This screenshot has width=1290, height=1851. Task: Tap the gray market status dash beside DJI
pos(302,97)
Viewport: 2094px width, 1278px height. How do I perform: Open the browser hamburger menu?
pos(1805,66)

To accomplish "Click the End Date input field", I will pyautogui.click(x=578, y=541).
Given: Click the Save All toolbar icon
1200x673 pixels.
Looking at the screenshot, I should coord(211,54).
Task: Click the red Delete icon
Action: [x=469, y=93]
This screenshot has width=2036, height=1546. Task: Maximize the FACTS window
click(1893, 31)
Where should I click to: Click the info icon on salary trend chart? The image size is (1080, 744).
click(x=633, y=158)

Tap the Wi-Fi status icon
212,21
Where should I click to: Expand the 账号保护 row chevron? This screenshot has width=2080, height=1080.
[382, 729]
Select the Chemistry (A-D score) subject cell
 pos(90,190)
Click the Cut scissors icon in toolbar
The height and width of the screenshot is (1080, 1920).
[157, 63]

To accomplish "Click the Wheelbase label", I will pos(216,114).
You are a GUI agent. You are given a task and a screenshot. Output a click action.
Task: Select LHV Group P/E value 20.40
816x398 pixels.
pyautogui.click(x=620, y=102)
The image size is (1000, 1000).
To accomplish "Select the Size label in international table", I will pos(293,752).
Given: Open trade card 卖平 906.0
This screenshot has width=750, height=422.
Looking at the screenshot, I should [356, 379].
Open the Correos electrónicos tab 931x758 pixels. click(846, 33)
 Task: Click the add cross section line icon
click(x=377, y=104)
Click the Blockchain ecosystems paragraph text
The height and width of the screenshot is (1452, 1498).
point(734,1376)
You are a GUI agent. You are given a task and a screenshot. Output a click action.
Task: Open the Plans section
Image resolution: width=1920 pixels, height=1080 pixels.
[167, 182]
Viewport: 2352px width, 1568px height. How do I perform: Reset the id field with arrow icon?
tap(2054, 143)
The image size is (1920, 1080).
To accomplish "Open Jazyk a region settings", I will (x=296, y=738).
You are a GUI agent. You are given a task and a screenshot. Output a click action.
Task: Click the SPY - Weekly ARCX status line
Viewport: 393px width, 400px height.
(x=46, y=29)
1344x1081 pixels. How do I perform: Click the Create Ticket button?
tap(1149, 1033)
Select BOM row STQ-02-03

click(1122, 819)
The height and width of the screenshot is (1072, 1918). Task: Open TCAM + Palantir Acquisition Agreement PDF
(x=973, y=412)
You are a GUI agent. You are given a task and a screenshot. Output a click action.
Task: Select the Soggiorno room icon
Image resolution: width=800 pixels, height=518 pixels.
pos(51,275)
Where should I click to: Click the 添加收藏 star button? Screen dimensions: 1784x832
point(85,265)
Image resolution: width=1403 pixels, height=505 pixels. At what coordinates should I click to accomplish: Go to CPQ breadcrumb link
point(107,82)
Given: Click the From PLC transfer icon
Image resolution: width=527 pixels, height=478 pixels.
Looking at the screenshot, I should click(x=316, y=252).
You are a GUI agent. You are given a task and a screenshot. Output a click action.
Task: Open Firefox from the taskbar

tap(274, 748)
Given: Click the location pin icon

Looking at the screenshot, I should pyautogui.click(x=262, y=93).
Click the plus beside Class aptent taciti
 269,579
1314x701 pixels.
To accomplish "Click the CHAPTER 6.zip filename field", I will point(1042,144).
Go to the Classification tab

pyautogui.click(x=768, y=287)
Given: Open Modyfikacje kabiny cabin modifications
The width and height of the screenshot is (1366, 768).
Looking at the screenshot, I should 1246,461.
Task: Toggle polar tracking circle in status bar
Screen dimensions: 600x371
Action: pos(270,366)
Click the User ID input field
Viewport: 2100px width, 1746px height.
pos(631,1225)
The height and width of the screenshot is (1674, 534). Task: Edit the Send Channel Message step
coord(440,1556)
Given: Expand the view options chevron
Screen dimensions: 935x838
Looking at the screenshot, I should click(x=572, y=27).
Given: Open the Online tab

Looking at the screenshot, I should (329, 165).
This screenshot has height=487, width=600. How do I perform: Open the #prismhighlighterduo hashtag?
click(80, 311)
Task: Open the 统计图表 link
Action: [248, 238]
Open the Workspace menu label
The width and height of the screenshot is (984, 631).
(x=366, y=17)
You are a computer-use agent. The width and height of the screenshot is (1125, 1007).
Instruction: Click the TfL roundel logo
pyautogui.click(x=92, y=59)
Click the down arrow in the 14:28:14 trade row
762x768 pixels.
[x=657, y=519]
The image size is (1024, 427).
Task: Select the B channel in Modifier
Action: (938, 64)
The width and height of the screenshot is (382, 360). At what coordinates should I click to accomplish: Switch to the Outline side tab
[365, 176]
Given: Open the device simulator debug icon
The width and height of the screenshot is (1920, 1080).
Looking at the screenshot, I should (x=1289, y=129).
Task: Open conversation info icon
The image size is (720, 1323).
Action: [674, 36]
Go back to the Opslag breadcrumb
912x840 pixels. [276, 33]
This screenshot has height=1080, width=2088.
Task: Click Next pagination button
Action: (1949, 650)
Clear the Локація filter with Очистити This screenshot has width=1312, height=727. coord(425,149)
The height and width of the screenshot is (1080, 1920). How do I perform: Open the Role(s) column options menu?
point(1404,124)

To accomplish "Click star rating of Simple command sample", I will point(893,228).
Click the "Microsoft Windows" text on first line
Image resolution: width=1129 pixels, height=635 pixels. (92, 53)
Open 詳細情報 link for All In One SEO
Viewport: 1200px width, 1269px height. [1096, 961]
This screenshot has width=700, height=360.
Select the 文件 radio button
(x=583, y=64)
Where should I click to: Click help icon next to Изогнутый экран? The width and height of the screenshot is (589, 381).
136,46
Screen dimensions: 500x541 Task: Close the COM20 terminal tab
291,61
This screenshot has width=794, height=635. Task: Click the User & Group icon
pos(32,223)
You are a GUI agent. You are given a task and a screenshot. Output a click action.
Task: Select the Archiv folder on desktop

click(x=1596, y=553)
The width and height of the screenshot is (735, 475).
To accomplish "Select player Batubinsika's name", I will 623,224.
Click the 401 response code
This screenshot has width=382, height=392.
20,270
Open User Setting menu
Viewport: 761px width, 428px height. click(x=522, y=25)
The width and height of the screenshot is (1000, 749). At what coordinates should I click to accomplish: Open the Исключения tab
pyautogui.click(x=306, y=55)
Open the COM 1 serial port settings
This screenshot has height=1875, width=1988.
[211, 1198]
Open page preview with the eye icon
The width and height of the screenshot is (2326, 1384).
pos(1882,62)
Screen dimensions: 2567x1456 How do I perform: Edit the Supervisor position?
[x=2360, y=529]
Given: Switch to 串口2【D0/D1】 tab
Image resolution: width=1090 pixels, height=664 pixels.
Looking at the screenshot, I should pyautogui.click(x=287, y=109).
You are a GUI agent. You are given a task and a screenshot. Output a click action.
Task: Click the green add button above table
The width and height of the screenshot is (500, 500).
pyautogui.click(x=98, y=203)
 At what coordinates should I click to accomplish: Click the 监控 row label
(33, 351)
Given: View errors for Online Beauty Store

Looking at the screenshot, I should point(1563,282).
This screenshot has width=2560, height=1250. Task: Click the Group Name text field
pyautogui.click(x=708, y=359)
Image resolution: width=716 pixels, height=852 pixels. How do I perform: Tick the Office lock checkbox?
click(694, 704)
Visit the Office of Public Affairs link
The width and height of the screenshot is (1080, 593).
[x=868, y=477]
-=-=-=-=-
> [Your task]: Can you recast every line of the items above as a numbered list, skipping the blank lines?

> [Finished task]:
1. This screenshot has width=1290, height=1851. Task: Tap the gray market status dash beside DJI
2. pos(302,97)
3. Viewport: 2094px width, 1278px height. How do I perform: Open the browser hamburger menu?
4. pos(1805,66)
5. To accomplish "Click the End Date input field", I will pyautogui.click(x=578, y=541).
6. Given: Click the Save All toolbar icon
7. 1200x673 pixels.
8. Looking at the screenshot, I should coord(211,54).
9. Task: Click the red Delete icon
10. Action: [x=469, y=93]
11. This screenshot has width=2036, height=1546. Task: Maximize the FACTS window
12. click(1893, 31)
13. Where should I click to: Click the info icon on salary trend chart? The image size is (1080, 744).
14. click(x=633, y=158)
15. Tap the Wi-Fi status icon
16. 212,21
17. Where should I click to: Expand the 账号保护 row chevron? This screenshot has width=2080, height=1080.
18. [382, 729]
19. Select the Chemistry (A-D score) subject cell
20.  pos(90,190)
21. Click the Cut scissors icon in toolbar
22. The height and width of the screenshot is (1080, 1920).
23. [157, 63]
24. To accomplish "Click the Wheelbase label", I will pos(216,114).
25. You are a GUI agent. You are given a task and a screenshot. Output a click action.
26. Task: Select LHV Group P/E value 20.40
27. 816x398 pixels.
28. pyautogui.click(x=620, y=102)
29. The image size is (1000, 1000).
30. To accomplish "Select the Size label in international table", I will pos(293,752).
31. Given: Open trade card 卖平 906.0
32. This screenshot has width=750, height=422.
33. Looking at the screenshot, I should [356, 379].
34. Open the Correos electrónicos tab 931x758 pixels. click(846, 33)
35.  Task: Click the add cross section line icon
36. click(x=377, y=104)
37. Click the Blockchain ecosystems paragraph text
38. The height and width of the screenshot is (1452, 1498).
39. point(734,1376)
40. You are a GUI agent. You are given a task and a screenshot. Output a click action.
41. Task: Open the Plans section
42. Image resolution: width=1920 pixels, height=1080 pixels.
43. [167, 182]
44. Viewport: 2352px width, 1568px height. How do I perform: Reset the id field with arrow icon?
45. tap(2054, 143)
46. The image size is (1920, 1080).
47. To accomplish "Open Jazyk a region settings", I will (x=296, y=738).
48. You are a GUI agent. You are given a task and a screenshot. Output a click action.
49. Task: Click the SPY - Weekly ARCX status line
50. Viewport: 393px width, 400px height.
51. (x=46, y=29)
52. 1344x1081 pixels. How do I perform: Click the Create Ticket button?
53. tap(1149, 1033)
54. Select BOM row STQ-02-03
55. click(1122, 819)
56. The height and width of the screenshot is (1072, 1918). Task: Open TCAM + Palantir Acquisition Agreement PDF
57. (x=973, y=412)
58. You are a GUI agent. You are given a task and a screenshot. Output a click action.
59. Task: Select the Soggiorno room icon
60. Image resolution: width=800 pixels, height=518 pixels.
61. pos(51,275)
62. Where should I click to: Click the 添加收藏 star button? Screen dimensions: 1784x832
63. point(85,265)
64. Image resolution: width=1403 pixels, height=505 pixels. At what coordinates should I click to accomplish: Go to CPQ breadcrumb link
65. point(107,82)
66. Given: Click the From PLC transfer icon
67. Image resolution: width=527 pixels, height=478 pixels.
68. Looking at the screenshot, I should click(x=316, y=252).
69. You are a GUI agent. You are given a task and a screenshot. Output a click action.
70. Task: Open Firefox from the taskbar
71. tap(274, 748)
72. Given: Click the location pin icon
73. Looking at the screenshot, I should pyautogui.click(x=262, y=93).
74. Click the plus beside Class aptent taciti
75.  269,579
76. 1314x701 pixels.
77. To accomplish "Click the CHAPTER 6.zip filename field", I will point(1042,144).
78. Go to the Classification tab
79. pyautogui.click(x=768, y=287)
80. Given: Open Modyfikacje kabiny cabin modifications
81. The width and height of the screenshot is (1366, 768).
82. Looking at the screenshot, I should 1246,461.
83. Task: Toggle polar tracking circle in status bar
84. Screen dimensions: 600x371
85. Action: pos(270,366)
86. Click the User ID input field
87. Viewport: 2100px width, 1746px height.
88. pos(631,1225)
89. The height and width of the screenshot is (1674, 534). Task: Edit the Send Channel Message step
90. coord(440,1556)
91. Given: Expand the view options chevron
92. Screen dimensions: 935x838
93. Looking at the screenshot, I should click(x=572, y=27).
94. Given: Open the Online tab
95. Looking at the screenshot, I should (329, 165).
96. This screenshot has height=487, width=600. How do I perform: Open the #prismhighlighterduo hashtag?
97. click(80, 311)
98. Task: Open the 统计图表 link
99. Action: [248, 238]
100. Open the Workspace menu label
101. The width and height of the screenshot is (984, 631).
102. (x=366, y=17)
103. You are a computer-use agent. The width and height of the screenshot is (1125, 1007).
104. Instruction: Click the TfL roundel logo
105. pyautogui.click(x=92, y=59)
106. Click the down arrow in the 14:28:14 trade row
107. 762x768 pixels.
108. [x=657, y=519]
109. The image size is (1024, 427).
110. Task: Select the B channel in Modifier
111. Action: (938, 64)
112. The width and height of the screenshot is (382, 360). At what coordinates should I click to accomplish: Switch to the Outline side tab
113. [365, 176]
114. Given: Open the device simulator debug icon
115. The width and height of the screenshot is (1920, 1080).
116. Looking at the screenshot, I should (x=1289, y=129).
117. Task: Open conversation info icon
118. The image size is (720, 1323).
119. Action: [674, 36]
120. Go back to the Opslag breadcrumb
121. 912x840 pixels. [276, 33]
122. This screenshot has height=1080, width=2088.
123. Task: Click Next pagination button
124. Action: (1949, 650)
125. Clear the Локація filter with Очистити This screenshot has width=1312, height=727. coord(425,149)
126. The height and width of the screenshot is (1080, 1920). How do I perform: Open the Role(s) column options menu?
127. point(1404,124)
128. To accomplish "Click star rating of Simple command sample", I will point(893,228).
129. Click the "Microsoft Windows" text on first line
130. Image resolution: width=1129 pixels, height=635 pixels. (92, 53)
131. Open 詳細情報 link for All In One SEO
132. Viewport: 1200px width, 1269px height. [1096, 961]
133. This screenshot has width=700, height=360.
134. Select the 文件 radio button
135. (x=583, y=64)
136. Where should I click to: Click help icon next to Изогнутый экран? The width and height of the screenshot is (589, 381).
137. 136,46
138. Screen dimensions: 500x541 Task: Close the COM20 terminal tab
139. 291,61
140. This screenshot has width=794, height=635. Task: Click the User & Group icon
141. pos(32,223)
142. You are a GUI agent. You are given a task and a screenshot. Output a click action.
143. Task: Select the Archiv folder on desktop
144. click(x=1596, y=553)
145. The width and height of the screenshot is (735, 475).
146. To accomplish "Select player Batubinsika's name", I will 623,224.
147. Click the 401 response code
148. This screenshot has width=382, height=392.
149. 20,270
150. Open User Setting menu
151. Viewport: 761px width, 428px height. click(x=522, y=25)
152. The width and height of the screenshot is (1000, 749). At what coordinates should I click to accomplish: Open the Исключения tab
153. pyautogui.click(x=306, y=55)
154. Open the COM 1 serial port settings
155. This screenshot has height=1875, width=1988.
156. [211, 1198]
157. Open page preview with the eye icon
158. The width and height of the screenshot is (2326, 1384).
159. pos(1882,62)
160. Screen dimensions: 2567x1456 How do I perform: Edit the Supervisor position?
161. [x=2360, y=529]
162. Given: Switch to 串口2【D0/D1】 tab
163. Image resolution: width=1090 pixels, height=664 pixels.
164. Looking at the screenshot, I should pyautogui.click(x=287, y=109).
165. You are a GUI agent. You are given a task and a screenshot. Output a click action.
166. Task: Click the green add button above table
167. The width and height of the screenshot is (500, 500).
168. pyautogui.click(x=98, y=203)
169.  At what coordinates should I click to accomplish: Click the 监控 row label
170. (33, 351)
171. Given: View errors for Online Beauty Store
172. Looking at the screenshot, I should point(1563,282).
173. This screenshot has width=2560, height=1250. Task: Click the Group Name text field
174. pyautogui.click(x=708, y=359)
175. Image resolution: width=716 pixels, height=852 pixels. How do I perform: Tick the Office lock checkbox?
176. click(694, 704)
177. Visit the Office of Public Affairs link
178. The width and height of the screenshot is (1080, 593).
179. [x=868, y=477]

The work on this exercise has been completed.